Dark windy road heading towards mountainous background

By Paul Crenshaw
@PaulCrenstorm

In a hotel in East Tennessee we lost Baby Kate.

This was 2001, and we were moving to North Carolina. My daughters were four and one. My older daughter rode in the moving truck with me. My wife was behind us with our teething one year old, and every hour we had to pull over to the side of the road and walk her up and down the interstate. The four year old was excited—she hadn’t yet learned the fear of leaving things behind. We stopped near Knoxville where the mountains reared skyward and the next morning we left Baby Kate, my daughter’s doll, in a Comfort Inn.

The motel was miles behind us when she remembered the next morning. I saw her look around the cab of the big truck. In my wife’s car, our one year old was already screaming as we moved through the mountains. My daughter’s eyes grew wild, a hitch starting in her chest as she searched beneath the seat. She asked if she had left Baby Kate in her mother’s car. I knew then the answer, but I didn’t know loss, how our daughters would leave their smaller selves behind.

Over the years we’d stay in the same hotel a hundred times as we drove through Tennessee to visit family, each time forgetting a pillow or pair of pants, some small part of us. Eventually, I think, we leave behind who we once were, and can only hope the person we become is better than the one we were.

I told her we’d check the next time we stopped, but Baby Kate wasn’t in the car. Our younger daughter was crying again, not yet old enough to understand pain, and our older daughter began to sob when I said I couldn’t turn the truck around on the interstate, that it was too far now to go back. I was only thinking of miles, forgetting then, as I would many times, that part of parenting is sacrifice.

Stopped on the side of the road so the little one could scream, the older wiped her eyes as she told me Baby Kate would be all alone. “No one will love her,” she said, and here I’ll say something profound about love and loss, as soon as I figure out how to remember one without the other.

She was still sobbing as we eased down out of the mountains, so I made up a story about Baby Kate being found by a girl who had never owned a doll. This girl was the same age and height as my daughter, I said, and by the time we neared our new home she had almost dried her eyes. Her chest only hitched a little. Later we got her a new Baby Kate, but for several years she would ask about the old one—how she was doing, where she was, did the little girl who found her love her as much as she still did. I never had the heart to tell her it was a story I made up to still her sadness, that all our stories are only the words we wish we could hear. How we never forgive ourselves our own faults, the days we’re too tired to spend time with our children, the nights we nurture our own needs. I couldn’t tell her then that we are always trying to turn back.

Now she’s nearing the age she’ll have children of her own. And I’m at the age where every time I stay in a hotel I look for dolls left behind. The last time we made that drive my older daughter wasn’t with us—she’s moved back now to where we came from.

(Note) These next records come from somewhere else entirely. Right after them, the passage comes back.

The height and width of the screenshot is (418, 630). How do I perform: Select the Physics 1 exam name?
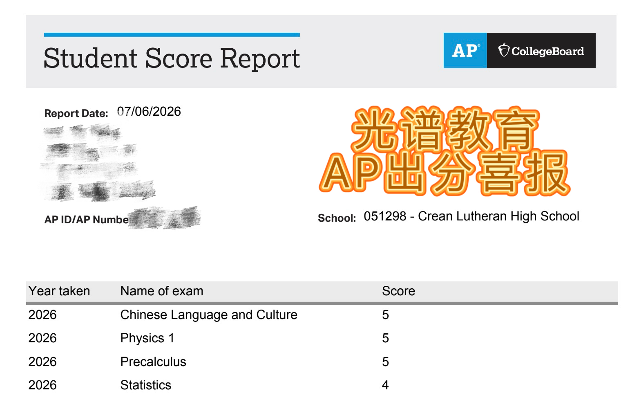click(147, 338)

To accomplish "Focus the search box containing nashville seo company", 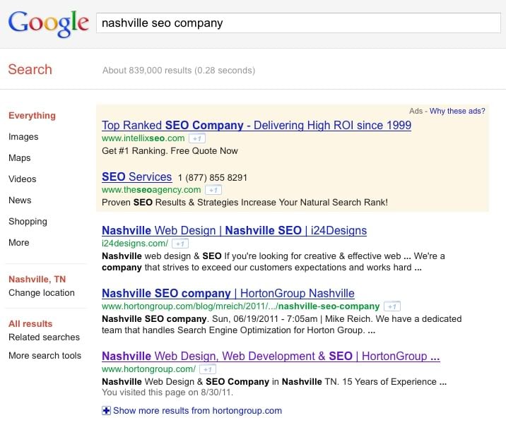I will click(298, 23).
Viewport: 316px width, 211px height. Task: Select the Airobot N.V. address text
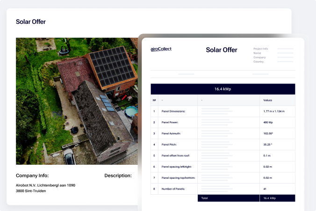(45, 188)
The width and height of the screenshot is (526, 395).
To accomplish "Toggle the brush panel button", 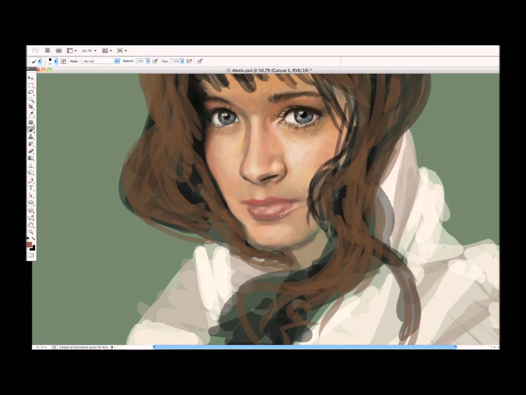I will tap(63, 61).
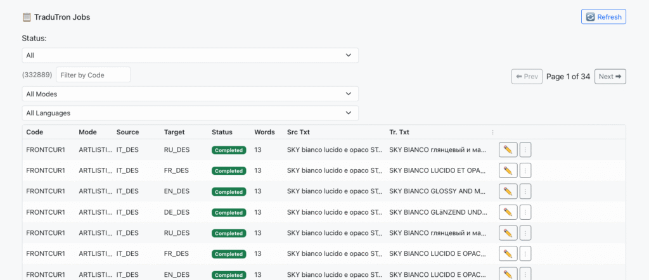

My wife wasn’t there either, only the tiny child who had screamed for hours along the side of the road in the wind of passing semis. She’s grown skyward as well. And was too young to remember. Still, she knows the story, for we tell it every time we travel through Tennessee.

In the same hotel in which we lost her, we remembered Baby Kate, who had no hair. A dress I believe was white. We were moving then so I could learn to tell stories, so if I’m going to tell a story, it’s the tears, and the turning. How I wish I could write them away. I wish I could move mountains, or time, that it’s never too late to turn around.

Paul Crenshaw is the author of This One Will Hurt You, forthcoming from The Ohio State University Press. He still has nightmares about the long stretch of Interstate 40, and wakes to wonder if he’s left something there.